SELECTED PASSAGE

So two things will happen — they will move to a wasmcloud-v1 repo (it's going to be another repo). All the information regarding contributors — which is the important part here — all contributors will be kept intact (stars, contributors, community traffic — you're not losing access to anything). This is more for contributors and people with write access. We are not replacing the repository — the repository will remain the same. The settings are the same. What we are replacing is the main branch. The git history will still be there. None of the contributor history is going to be lost. Anything to add, Bailey?
Bailey Hayes 19:55
You called it out directly. I would just say what's currently on wasmcloud/wasmcloud main — I'm thinking what I'm going to do is create a wasmcloud-v1 repo and move that there. The main motivation: the way that we build and publish v1 is so different from v2 that I don't want those two CIs to be intermingled. I want to be able to, if we have to cut a patch of v1 independent of v2, just have that. It's a mechanical thing. We are very close to going and doing that — which means we'll basically pause everything for a day or two, do this migration, and turn it back on. We'll let everybody know in wasmCloud Slack.

COLLECTED DATA
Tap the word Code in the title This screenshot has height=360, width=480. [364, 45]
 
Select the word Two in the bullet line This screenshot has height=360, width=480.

TASKS TO CARRY OUT
**a.** List the items that the wasmCloud repository transcript names in parentheses as things that will be kept.
**b.** Please reproduce the wasmCloud repository transcript between "Bailey Hayes 19:55" and "in wasmCloud Slack.", inclusive.
**c.** Resume the wasmCloud repository transcript after its last sentence.

ANSWER LIST
**a.** stars, contributors, community traffic

**b.**
Bailey Hayes 19:55
You called it out directly. I would just say what's currently on wasmcloud/wasmcloud main — I'm thinking what I'm going to do is create a wasmcloud-v1 repo and move that there. The main motivation: the way that we build and publish v1 is so different from v2 that I don't want those two CIs to be intermingled. I want to be able to, if we have to cut a patch of v1 independent of v2, just have that. It's a mechanical thing. We are very close to going and doing that — which means we'll basically pause everything for a day or two, do this migration, and turn it back on. We'll let everybody know in wasmCloud Slack.

**c.**
Lucas Fontes 20:50
Anybody going to KubeCon?
Bailey Hayes 20:58
Or Wasm I/O. We'll be at both. If you end up going, please come and say hi. Stop by our booth. Booth duty is boring without you. That's our whole agenda. Any other questions or topics we want to raise?
Eric 21:23
Before we close, I'll point folks to a couple of new docs that might be useful. At the top level we have a new and expanded intro on the What is wasmCloud? page for v2 — some pretty graphics, breakdown of the why and the what. Good more detail than before. I hope folks find that useful for introducing new people to the project. But the real meat here is thanks to Jeremy — Jeremy has been on a tear in the operator manual. Want to make sure people see our new operator and gateway overview that gets some great documentation in on the runtime gateway — a bit of a gap we had previously — as well as some wonderful docs for roles and role bindings. Definitely check those out — really good practical hands-on documents.
Bailey Hayes 22:36
Those are all great shouts. We also have a ton of diagrams. Somebody was asking me for a diagram for a problem they had, and I went and looked, and I found I don't know, eight that touch different parts of the story of what they were asking for. That feels good. It's like — not only do I have one link, but I can send lots of different pieces of this puzzle in detail now. In terms of getting ready to launch v2, I feel like we're in an excellent place documentation-wise. If you're hearing this, please go look at the docs and give us feedback. Make sure that what I think is accurate and we're ready to get a lot of folks coming and looking and trying it out once we make big noise about the v2 release.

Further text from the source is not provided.